The court agreed with the claimants’ position. While the UK, Sweden and Romania were at all times EU member states, under the Convention, obligations are owed not just to EU member states but to Contracting States which are third-countries. Article 351 is, therefore, engaged. More specifically, the Convention confers specific dutiesowed to all other Contracting Statesto recognise and enforce awards (Article 54) and take such measures as may be necessary to implement the Convention (Article 69). Nothing in the Convention or the travaux warranted viewing those specific duties as only owed to the State of nationality of an award beneficiary (which, in this case would mean only the rights of EU-Member States are engaged, and Article 351 would not apply).

In Romania’s (and the Commission’s) view, the Article 351 issue nevertheless required a stay in accordance with the duty of sincere co-operation because of the risk of conflict with a future ruling from the CJEU.

The court, however, disagreed; it was not required to defer to the EU courts on this issue. First, questions regarding prior treaties under Article 351 are not reserved to the EU courts. Second, the Article 351 issue before the EU courts was different: it concerned Romania’s obligations, and not the UK’s. Third, the possibility that the EU courts may consider the issue in future is “contingent and remote”. The circumstances therefore did not require a stay.

Accordingly, the Supreme Court lifted the stay (“an unlawful measure in international law and unjustified and unlawful in domestic law”), and the issue of security fell away.


The Micula judgment is significant. The court concluded that English courts have the power to stay execution of an ICSID award, but only for procedural (not substantive) reasons; and in circumstances where no inconsistency arises with the Convention duty to recognise and enforce awards. This is positive news for parties looking to enforce ICSID awards in the UK. Enforcing parties will further be encouraged by the court’s comments that, under the Convention, contracting states may not refuse recognition or enforcement based on the annulment provisions in the Convention itself (which include that the tribunal was not properly constituted or manifestly exceeded its powers).

Of course, the UK State Immunity Act 1978 still applies with respect to execution of ICSID awards.
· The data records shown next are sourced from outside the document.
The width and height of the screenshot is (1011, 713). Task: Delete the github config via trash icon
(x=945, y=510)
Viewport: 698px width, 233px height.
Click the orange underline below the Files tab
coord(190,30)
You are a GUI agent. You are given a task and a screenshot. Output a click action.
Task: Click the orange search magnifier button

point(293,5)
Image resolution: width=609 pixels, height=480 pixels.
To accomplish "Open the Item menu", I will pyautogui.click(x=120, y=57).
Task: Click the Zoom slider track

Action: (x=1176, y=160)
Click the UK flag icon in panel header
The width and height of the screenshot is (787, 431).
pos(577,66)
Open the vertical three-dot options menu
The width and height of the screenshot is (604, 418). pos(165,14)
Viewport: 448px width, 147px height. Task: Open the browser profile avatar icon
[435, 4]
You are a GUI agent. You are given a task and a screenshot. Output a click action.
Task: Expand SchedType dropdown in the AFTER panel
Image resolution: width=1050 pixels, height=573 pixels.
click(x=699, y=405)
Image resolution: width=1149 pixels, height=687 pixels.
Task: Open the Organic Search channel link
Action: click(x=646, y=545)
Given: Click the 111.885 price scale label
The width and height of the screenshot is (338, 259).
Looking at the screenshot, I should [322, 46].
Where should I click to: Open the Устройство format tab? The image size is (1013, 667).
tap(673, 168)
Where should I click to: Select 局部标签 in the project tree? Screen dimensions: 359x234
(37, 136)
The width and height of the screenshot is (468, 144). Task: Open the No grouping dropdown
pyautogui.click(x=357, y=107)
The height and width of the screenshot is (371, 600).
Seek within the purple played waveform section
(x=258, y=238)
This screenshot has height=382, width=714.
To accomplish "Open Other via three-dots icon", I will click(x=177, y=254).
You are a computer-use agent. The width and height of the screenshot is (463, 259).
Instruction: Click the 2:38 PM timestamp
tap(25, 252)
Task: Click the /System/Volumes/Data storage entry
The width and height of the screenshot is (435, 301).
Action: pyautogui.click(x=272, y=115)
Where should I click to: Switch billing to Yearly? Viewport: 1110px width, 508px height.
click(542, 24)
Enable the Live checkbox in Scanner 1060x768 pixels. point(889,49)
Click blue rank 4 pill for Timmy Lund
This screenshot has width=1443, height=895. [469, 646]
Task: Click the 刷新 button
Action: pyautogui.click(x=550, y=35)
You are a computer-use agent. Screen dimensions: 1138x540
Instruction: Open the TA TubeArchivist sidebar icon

This means that it will not be possible to enforce against state assets in the UK unless, among other things, there is written consent; or the commercial purposes exception applies.

So far as the relevance of Brexit is concerned, the UK currently remains bound by EU law and will do so throughout the transition period. Whether there is still a role for Commission state-aid decisions (including as regards the compatibility of ICSID awards) after the transition period is likely to be the subject of future negotiation between the UK and EU. However, any such decisions are unlikely to have an effect on enforcement in any event. In light of Micula, the effect of Article 351 is that the UK’s pre-accession obligations under the ICSID Convention to enforce awards ought to take precedence over conflicting provisions of EU law.

The reasoning in Micula ought also to apply to a conflict between the UK’s obligation to enforce ICSID awards and its obligation under EU law to give effect to the reasoning in the CJEU’s decision in Achmea. This is potentially good news for investors seeking to enforce intra-EU awards in the UK.